Die dpa erfuhr aus Verteidigungskreisen, dass die NATO ihre Verteidigungspläne in Osteuropa aktiviert – damit erhält die NATO weitreichende Befugnisse, etwa die Anforderung von Truppen.

 


In der Nacht kündigte Russlands Präsident Wladimir Putin eine „militärische Spezialmission“ an. Ziel sei es, die gesamte Ukraine zu „demilitarisieren und entnazifizieren“. Zuvor hatte die Ukraine ein Ultimatum verstreichen lassen, sich aus den noch unter ihrer Kontrolle befindlichen Teilen der Regionen Donezk und Luhansk zurückzuziehen und die dort etablierten russischen Marionetten-Staaten anzuerkennen.

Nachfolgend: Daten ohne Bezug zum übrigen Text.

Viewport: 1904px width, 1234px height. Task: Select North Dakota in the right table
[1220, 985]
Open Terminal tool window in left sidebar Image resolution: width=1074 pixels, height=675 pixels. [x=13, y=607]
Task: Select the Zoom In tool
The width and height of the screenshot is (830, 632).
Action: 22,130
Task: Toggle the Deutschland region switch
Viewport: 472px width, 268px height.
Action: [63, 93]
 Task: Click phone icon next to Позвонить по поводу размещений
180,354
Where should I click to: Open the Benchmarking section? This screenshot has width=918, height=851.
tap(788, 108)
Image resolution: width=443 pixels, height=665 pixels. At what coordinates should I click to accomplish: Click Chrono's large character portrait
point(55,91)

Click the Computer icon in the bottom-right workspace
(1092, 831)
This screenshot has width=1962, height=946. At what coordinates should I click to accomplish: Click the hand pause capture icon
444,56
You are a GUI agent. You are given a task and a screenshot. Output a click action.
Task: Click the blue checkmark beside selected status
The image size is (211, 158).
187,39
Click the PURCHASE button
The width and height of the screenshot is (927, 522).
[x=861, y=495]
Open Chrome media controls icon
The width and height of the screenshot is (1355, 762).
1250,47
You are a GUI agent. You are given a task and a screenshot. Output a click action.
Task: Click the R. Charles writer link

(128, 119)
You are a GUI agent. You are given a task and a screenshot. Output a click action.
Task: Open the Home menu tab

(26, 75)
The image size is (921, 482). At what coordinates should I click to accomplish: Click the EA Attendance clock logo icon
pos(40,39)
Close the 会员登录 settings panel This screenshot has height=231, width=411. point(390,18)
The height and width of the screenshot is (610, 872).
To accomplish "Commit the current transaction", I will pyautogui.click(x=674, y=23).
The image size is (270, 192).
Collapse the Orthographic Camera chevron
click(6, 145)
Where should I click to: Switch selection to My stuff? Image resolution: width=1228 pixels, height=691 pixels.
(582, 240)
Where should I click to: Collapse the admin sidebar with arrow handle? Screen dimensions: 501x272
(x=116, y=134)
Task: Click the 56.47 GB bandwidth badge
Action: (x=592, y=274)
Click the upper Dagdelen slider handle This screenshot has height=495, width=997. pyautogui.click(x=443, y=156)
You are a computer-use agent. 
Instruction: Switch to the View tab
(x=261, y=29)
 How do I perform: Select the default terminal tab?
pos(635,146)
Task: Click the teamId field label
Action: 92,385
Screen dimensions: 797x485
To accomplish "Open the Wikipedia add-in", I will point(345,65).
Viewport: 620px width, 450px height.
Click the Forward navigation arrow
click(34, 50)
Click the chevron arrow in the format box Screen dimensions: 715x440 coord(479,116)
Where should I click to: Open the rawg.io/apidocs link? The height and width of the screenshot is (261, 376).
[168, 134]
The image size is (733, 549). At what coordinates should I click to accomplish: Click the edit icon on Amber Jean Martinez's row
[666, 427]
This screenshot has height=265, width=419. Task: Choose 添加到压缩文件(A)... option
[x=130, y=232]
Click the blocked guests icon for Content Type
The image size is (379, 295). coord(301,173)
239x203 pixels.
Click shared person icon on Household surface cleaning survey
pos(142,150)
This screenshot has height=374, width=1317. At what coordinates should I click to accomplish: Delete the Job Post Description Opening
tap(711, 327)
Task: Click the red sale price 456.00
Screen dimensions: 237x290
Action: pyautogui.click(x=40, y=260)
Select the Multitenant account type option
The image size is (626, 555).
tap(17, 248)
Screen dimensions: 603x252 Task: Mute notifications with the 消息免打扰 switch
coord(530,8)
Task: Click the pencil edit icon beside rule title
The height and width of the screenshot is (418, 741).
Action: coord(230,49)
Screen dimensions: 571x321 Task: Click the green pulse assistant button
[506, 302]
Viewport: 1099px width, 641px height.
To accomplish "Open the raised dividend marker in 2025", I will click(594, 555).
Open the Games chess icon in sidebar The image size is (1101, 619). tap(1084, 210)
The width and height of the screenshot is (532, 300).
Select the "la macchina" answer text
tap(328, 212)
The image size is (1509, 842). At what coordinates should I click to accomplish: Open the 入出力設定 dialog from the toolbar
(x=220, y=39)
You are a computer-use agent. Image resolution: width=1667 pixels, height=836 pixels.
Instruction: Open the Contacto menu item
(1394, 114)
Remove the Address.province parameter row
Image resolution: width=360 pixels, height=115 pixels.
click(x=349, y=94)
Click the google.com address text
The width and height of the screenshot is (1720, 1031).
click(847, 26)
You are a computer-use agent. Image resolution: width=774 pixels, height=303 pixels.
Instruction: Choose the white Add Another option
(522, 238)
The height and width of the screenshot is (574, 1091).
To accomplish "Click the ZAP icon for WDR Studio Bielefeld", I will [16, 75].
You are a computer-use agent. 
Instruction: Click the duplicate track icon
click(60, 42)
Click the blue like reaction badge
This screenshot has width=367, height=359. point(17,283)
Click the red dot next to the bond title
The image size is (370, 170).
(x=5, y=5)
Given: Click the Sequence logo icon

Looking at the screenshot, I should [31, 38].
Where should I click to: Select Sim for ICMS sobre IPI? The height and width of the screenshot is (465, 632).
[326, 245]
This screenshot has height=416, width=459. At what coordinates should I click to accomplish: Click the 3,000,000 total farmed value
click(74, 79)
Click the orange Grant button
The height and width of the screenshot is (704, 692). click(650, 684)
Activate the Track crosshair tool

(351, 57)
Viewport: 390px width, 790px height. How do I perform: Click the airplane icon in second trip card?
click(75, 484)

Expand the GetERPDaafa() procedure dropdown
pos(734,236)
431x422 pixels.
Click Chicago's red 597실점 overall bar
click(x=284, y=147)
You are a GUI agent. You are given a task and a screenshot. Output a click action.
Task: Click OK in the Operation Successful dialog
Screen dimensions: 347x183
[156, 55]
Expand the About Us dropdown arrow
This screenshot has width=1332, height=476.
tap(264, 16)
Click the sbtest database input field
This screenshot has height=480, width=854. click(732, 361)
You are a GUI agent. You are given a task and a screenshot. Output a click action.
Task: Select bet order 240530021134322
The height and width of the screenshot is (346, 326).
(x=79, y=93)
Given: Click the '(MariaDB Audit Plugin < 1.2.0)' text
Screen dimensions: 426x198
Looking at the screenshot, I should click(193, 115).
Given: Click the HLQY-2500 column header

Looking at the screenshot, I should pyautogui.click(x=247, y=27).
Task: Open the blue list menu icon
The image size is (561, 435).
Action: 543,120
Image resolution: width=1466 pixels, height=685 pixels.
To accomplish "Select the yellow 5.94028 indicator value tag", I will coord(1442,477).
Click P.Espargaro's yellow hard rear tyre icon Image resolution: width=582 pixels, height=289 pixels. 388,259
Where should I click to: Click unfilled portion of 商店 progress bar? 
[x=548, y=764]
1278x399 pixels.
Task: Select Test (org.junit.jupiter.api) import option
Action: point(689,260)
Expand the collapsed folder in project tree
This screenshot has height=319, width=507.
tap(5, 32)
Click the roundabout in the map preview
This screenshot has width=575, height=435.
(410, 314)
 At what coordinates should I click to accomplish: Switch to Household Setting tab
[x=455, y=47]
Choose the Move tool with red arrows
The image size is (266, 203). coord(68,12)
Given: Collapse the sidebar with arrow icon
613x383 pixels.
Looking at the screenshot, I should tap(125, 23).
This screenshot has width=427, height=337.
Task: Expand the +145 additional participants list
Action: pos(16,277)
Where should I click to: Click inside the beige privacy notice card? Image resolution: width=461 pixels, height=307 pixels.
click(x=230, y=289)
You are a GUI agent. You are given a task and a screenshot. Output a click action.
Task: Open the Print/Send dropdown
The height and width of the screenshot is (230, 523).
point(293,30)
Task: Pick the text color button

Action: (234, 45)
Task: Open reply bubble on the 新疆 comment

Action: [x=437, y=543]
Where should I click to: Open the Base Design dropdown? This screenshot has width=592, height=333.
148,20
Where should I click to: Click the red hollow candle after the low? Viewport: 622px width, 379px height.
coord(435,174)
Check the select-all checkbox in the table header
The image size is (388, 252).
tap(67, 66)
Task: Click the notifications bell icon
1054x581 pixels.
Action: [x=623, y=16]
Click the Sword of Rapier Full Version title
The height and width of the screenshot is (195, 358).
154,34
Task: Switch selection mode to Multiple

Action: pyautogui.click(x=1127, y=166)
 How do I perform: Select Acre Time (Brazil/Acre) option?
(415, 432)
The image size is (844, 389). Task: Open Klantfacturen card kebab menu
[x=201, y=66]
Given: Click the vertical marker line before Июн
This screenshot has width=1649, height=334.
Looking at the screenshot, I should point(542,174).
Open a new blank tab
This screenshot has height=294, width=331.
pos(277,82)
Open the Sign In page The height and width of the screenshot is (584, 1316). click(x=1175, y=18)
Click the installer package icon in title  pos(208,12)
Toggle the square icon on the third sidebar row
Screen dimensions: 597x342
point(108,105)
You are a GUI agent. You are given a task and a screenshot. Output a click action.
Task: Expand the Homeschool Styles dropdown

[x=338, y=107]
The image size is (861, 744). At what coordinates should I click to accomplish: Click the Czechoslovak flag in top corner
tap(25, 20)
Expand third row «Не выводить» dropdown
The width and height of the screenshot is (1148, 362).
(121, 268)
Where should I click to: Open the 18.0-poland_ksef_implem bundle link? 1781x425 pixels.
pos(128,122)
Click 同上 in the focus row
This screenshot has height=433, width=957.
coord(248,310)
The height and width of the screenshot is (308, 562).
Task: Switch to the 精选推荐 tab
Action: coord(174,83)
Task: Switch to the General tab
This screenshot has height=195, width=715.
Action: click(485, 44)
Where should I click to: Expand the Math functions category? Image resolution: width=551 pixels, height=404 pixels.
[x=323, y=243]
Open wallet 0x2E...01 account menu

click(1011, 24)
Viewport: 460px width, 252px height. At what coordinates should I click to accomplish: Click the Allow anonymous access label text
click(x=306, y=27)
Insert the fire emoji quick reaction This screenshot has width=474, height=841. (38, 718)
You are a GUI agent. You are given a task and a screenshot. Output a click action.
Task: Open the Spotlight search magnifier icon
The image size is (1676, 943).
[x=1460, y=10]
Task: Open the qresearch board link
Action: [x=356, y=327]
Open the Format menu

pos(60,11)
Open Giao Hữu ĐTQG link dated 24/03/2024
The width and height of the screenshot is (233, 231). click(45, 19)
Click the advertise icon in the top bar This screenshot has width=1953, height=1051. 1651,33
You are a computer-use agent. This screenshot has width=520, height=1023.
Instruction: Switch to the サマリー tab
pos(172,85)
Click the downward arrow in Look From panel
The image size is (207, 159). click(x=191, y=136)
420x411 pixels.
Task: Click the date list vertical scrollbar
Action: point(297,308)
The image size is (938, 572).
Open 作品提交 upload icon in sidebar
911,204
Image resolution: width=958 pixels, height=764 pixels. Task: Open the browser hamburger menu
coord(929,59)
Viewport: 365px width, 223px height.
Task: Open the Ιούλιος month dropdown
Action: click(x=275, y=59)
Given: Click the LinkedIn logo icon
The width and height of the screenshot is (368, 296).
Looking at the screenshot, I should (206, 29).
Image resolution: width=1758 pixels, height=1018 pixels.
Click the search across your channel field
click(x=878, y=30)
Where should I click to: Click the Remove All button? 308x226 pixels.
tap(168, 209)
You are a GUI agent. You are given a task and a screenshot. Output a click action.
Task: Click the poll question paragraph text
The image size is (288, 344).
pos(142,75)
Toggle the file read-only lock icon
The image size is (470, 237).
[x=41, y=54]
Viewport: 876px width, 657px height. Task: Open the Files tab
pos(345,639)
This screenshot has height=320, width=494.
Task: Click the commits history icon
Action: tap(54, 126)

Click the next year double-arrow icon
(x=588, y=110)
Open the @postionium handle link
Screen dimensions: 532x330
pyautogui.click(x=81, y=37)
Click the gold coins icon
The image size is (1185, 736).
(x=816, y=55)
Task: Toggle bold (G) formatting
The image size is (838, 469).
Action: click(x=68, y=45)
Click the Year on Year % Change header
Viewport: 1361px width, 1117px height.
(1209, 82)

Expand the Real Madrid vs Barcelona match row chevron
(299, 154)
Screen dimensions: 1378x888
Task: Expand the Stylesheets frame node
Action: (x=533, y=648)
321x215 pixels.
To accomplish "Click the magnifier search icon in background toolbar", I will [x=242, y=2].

Es folgte eine großangelegte militärische Operation, die sich nicht auf den Osten der Ukraine beschränkte. Der Generalstab der ukrainische Armee teilt auf Facebook mit: „Bericht des Generalstabs der Streitkräfte der Ukraine
Heute, am 24. Februar, um 5.00 Uhr, haben die Streitkräfte der Russischen Föderation mit dem intensiven Beschuss unserer Einheiten im Osten begonnen und auch Raketen- und Bombenangriffe auf Flugplätze in Boryspil, Ozernoye, Kulbakin, Chuguev, Kramatorsk und Chornobayevka gestartet, sowie auf militärische Einrichtungen. Zur gleichen Zeit hat der Angreifer den Artilleriebeschuss des Territoriums und der Siedlungen der Ukraine entlang der Staatsgrenze begonnen.
Die Luftwaffe der Streitkräfte der Ukraine wehrt einen Luftangriff des Eindringlings ab. Die Landesverteidigungskräfte sind in voller Kampfbereitschaft, haben Verteidigungsstellungen bezogen und halten diese. Die Lage ist unter Kontrolle.
Informationen über die Landung russischer Truppen in Odessa sind nicht wahr.
Lasst uns gemeinsam gewinnen!“ 

Das ukrainische Verteidigungsministerium verkündete in einer WhatsApp-Nachricht: „Nationale Verteidigungskräfte, die das Recht auf Selbstverteidigung gemäß Artikel 51 der Charta der Vereinten Nationen nutzen, begegnen mit Würde den Versuchen des Feindes, die Staatsgrenze zu durchbrechen.“

Der ukrainische Außenminister Dmytro Kuleba spricht von einem „großangelegten Krieg gegen die Ukraine“. Putin habe „gerade eine große Invasion der Ukraine gestartet. Friedliche ukrainische Städte werden attackiert. Das ist ein Angriffskrieg“, teilte der Minister bei Twitter mit.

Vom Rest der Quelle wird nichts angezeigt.